Posted 11 июня 2021,, 14:06

Published 11 июня 2021,, 14:06

Modified 25 декабря 2022,, 20:57

Updated 25 декабря 2022,, 20:57

A wealth of choice: why the Russian regime is more stable than the Soviet

11 июня 2021, 14:06
Сабиржан Бадретдинов
The imperial-great-power ideology of the current Russian regime has at least two important features that distinguish it from the Soviet one.

Sabirjan Badretdinov, journalist

In his brilliant essay "The Power of the Powerless" (1978), Vaclav Havel, characterizing Soviet ideology, writes that it was generally understandable, logically complete and had the character of a kind of secularized religion that offered a person a ready answer to any question. In addition, she DEMANDED NOT PARTIAL, BUT FULL ACCEPTANCE.

That is, a person, as a rule, completely accepted this ideology, or completely rejected it.

If Havel had survived to this day and analyzed the imperial-great-power ideology of the Putin regime, he would have noticed at least two features:

  1. The current Kremlin ideology is not formally declared.
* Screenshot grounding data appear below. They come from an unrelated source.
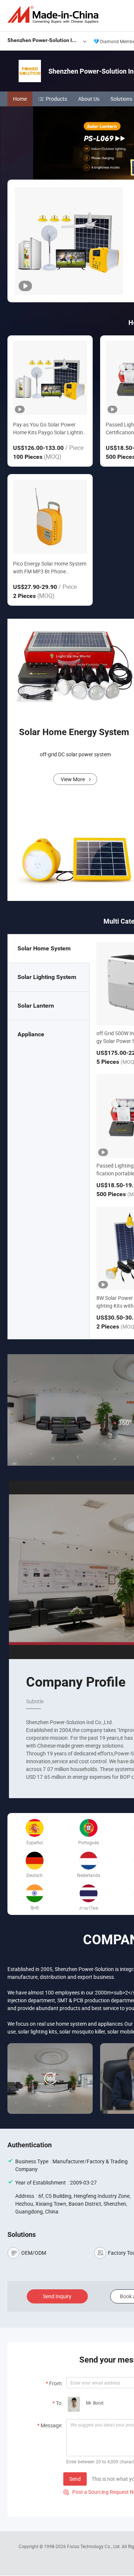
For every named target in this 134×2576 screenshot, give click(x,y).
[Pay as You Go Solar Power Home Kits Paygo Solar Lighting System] (50, 378)
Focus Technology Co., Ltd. (94, 2546)
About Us (88, 98)
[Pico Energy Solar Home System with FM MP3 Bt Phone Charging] (50, 517)
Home (20, 98)
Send (75, 2478)
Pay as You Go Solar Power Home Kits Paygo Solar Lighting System (49, 428)
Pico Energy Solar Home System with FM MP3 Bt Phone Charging (49, 567)
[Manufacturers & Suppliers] (54, 14)
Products (56, 98)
Officially, it doesn't seem to exist. But at the same time, everyone understands the scope of what is permitted in the ideological sphere. Russians know what they can say, what they cannot, what they can criticize, what they cannot.
  2. It DOES NOT REQUIRE FULL ACCEPTANCE. You can choose the parts you like from it, while ignoring everything else (subject to general loyalty to the regime). For example, one may not share the regime's expansionist, aggressive foreign policy, but at the same time support Putin's economic and social policies, respect him personally and hate the "fifth column." Or you may not respect the ROC (in fact, the Kremlin's propaganda department), but at the same time be anti-Western and imperial. You can despise Scoop or hate him, but at the same time remain a Putinist. Moreover, one can despise Putin himself (preferably on the sly), but at the same time enthusiastically support the imperial-great-power policy of Moscow.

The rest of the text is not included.